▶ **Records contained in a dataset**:

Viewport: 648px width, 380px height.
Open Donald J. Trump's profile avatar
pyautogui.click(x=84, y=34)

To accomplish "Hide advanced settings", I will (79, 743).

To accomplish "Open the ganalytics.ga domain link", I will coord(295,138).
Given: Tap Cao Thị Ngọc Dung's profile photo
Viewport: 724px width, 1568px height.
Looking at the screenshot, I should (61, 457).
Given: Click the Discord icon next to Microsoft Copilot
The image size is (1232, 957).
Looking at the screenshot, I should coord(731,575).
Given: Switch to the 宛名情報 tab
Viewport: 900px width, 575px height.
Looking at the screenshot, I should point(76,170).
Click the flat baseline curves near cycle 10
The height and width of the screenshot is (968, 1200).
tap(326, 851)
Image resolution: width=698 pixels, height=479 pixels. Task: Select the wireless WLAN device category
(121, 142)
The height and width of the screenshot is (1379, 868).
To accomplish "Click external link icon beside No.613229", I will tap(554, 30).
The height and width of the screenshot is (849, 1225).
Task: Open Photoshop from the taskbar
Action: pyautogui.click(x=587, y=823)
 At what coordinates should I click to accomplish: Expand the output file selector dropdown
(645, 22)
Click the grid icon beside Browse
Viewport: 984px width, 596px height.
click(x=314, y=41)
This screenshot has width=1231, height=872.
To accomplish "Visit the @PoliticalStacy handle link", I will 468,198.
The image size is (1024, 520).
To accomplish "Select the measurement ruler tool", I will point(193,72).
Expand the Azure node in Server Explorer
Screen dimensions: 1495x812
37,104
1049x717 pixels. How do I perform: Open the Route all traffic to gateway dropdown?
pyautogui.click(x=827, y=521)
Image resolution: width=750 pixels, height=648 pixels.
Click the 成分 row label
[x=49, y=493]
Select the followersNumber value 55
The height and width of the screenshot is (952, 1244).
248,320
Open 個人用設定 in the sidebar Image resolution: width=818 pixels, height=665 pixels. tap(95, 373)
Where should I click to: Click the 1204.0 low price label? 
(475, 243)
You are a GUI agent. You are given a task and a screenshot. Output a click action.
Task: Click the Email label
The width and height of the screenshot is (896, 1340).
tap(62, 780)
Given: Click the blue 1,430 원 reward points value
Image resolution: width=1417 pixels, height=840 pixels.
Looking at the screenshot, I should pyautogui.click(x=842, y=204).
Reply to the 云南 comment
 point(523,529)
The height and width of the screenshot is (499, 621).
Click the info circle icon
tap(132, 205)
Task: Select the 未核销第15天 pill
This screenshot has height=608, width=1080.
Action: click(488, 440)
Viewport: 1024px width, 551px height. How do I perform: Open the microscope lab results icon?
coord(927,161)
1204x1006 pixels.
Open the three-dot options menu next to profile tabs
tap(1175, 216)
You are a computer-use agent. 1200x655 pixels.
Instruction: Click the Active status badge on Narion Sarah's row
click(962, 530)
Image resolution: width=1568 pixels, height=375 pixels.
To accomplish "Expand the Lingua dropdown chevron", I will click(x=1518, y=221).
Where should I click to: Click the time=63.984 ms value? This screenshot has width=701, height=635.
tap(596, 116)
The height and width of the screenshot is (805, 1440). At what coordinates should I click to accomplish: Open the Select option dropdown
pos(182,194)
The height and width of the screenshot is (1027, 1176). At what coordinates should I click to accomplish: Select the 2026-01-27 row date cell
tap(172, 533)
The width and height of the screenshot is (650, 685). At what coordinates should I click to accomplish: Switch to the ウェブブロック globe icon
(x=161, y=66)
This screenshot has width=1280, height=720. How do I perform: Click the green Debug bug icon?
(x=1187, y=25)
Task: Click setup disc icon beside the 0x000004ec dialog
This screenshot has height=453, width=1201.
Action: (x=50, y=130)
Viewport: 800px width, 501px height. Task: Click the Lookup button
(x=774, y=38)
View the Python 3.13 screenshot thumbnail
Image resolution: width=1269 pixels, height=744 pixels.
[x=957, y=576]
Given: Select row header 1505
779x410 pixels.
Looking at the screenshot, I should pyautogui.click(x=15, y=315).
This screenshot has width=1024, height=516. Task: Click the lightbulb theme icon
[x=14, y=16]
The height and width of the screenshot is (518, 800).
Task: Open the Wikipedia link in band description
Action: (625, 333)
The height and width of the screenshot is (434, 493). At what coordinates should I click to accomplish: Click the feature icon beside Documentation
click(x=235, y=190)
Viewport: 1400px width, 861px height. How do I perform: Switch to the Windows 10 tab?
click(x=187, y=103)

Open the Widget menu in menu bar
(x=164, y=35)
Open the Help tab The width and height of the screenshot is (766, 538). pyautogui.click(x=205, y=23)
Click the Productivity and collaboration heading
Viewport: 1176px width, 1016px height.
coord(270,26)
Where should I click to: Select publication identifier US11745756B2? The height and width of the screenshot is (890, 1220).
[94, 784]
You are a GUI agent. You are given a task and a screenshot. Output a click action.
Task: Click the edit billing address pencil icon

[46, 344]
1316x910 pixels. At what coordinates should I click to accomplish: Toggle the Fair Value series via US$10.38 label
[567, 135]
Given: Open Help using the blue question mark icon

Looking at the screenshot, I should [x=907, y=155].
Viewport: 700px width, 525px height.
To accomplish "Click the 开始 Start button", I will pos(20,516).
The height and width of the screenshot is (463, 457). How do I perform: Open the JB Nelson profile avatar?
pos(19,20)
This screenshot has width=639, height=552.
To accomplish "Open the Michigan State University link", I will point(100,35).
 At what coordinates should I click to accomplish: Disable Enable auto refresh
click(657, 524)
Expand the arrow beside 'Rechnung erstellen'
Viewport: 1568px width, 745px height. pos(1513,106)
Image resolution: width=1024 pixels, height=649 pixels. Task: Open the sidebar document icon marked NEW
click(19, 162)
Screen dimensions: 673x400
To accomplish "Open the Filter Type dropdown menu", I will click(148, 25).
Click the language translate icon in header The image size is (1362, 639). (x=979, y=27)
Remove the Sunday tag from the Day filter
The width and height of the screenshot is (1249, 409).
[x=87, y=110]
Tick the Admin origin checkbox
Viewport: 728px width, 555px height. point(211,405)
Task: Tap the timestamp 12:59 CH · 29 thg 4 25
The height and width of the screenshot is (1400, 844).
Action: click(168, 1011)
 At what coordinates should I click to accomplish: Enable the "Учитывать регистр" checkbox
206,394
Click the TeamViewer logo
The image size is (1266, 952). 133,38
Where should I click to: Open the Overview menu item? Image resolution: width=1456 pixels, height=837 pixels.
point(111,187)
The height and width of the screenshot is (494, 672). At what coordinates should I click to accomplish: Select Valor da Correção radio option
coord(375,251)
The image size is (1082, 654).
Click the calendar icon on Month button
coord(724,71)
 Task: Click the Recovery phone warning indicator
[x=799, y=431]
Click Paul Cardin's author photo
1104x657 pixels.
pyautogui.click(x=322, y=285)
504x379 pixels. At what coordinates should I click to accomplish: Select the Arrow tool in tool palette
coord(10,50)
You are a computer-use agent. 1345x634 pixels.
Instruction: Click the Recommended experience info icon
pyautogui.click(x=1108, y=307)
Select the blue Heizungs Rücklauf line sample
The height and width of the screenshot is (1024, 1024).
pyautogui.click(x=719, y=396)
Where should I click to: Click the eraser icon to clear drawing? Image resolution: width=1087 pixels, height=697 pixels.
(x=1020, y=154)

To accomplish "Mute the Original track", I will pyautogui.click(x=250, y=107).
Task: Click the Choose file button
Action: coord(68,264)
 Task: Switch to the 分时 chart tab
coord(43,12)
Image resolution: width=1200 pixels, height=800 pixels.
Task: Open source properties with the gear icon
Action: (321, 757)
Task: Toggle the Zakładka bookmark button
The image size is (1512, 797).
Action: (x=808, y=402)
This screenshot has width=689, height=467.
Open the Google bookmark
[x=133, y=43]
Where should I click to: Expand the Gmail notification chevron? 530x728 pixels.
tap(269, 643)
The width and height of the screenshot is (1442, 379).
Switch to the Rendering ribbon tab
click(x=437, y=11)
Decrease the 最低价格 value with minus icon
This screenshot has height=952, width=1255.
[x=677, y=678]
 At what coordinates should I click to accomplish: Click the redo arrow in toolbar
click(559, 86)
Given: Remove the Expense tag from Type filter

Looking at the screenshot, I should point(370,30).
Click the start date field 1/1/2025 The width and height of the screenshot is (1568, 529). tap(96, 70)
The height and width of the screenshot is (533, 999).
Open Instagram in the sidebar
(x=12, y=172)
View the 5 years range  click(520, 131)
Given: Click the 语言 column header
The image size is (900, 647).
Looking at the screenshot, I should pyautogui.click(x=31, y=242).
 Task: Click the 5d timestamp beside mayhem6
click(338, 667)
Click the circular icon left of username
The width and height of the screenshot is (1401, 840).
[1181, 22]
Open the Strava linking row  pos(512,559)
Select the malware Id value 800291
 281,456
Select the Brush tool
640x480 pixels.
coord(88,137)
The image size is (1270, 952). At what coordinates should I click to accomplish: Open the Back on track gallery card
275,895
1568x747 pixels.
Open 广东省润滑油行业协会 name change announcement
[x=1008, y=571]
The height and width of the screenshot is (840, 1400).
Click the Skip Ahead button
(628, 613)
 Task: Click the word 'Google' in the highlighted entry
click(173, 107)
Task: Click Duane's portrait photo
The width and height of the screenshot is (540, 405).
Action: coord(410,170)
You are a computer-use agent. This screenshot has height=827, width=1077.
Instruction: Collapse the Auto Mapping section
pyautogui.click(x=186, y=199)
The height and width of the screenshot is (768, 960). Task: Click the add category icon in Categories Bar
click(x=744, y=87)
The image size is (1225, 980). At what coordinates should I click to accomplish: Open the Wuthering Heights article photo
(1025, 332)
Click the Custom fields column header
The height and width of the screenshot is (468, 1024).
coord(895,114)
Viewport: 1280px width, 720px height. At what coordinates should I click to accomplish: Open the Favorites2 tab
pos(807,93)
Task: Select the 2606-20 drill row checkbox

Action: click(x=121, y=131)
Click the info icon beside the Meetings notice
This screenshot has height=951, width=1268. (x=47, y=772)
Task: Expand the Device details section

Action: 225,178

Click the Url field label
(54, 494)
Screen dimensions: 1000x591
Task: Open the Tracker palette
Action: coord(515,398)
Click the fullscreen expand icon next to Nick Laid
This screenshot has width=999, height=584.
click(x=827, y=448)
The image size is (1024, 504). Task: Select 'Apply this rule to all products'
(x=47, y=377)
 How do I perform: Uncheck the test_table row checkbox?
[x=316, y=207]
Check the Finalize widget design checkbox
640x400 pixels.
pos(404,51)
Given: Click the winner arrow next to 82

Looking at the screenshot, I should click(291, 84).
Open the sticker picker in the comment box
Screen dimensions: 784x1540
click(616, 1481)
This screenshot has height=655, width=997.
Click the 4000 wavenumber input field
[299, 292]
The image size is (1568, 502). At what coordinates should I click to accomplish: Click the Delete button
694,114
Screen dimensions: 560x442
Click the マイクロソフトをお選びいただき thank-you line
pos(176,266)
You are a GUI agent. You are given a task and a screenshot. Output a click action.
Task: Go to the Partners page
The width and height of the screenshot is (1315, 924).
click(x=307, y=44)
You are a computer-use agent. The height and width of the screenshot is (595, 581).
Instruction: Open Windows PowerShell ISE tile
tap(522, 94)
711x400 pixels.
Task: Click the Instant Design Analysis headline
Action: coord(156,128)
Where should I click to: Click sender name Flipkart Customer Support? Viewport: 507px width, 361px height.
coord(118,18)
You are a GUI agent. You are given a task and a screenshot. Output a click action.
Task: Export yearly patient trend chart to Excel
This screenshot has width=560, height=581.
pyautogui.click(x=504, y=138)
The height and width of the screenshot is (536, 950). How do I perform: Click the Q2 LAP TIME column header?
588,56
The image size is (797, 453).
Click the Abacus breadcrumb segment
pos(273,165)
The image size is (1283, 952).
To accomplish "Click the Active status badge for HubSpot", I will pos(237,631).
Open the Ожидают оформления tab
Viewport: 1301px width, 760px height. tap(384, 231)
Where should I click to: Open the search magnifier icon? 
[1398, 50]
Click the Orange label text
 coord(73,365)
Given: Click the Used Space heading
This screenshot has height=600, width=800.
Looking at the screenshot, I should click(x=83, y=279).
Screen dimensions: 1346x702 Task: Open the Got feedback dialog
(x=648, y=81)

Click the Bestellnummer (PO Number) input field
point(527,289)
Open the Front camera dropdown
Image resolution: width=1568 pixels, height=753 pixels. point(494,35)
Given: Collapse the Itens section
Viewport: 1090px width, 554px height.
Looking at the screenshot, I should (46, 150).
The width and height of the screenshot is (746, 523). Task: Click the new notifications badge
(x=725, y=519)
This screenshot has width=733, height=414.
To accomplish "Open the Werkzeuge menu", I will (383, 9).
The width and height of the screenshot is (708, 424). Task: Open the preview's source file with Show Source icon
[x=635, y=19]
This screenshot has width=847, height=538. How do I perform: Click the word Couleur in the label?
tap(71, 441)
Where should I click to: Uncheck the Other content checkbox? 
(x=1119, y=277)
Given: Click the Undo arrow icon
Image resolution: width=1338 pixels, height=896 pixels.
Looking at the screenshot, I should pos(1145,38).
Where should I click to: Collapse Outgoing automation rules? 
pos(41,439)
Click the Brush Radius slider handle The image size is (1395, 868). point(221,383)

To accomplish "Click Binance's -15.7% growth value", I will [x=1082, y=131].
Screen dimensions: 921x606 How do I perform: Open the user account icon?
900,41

▶ **WORK TO BE COMPLETED**: Would you please return all lines of the data that include the word "handle"?

▶ **OUTPUT OF THE EXERCISE**:
To accomplish "Visit the @PoliticalStacy handle link", I will 468,198.
Click the Brush Radius slider handle The image size is (1395, 868). point(221,383)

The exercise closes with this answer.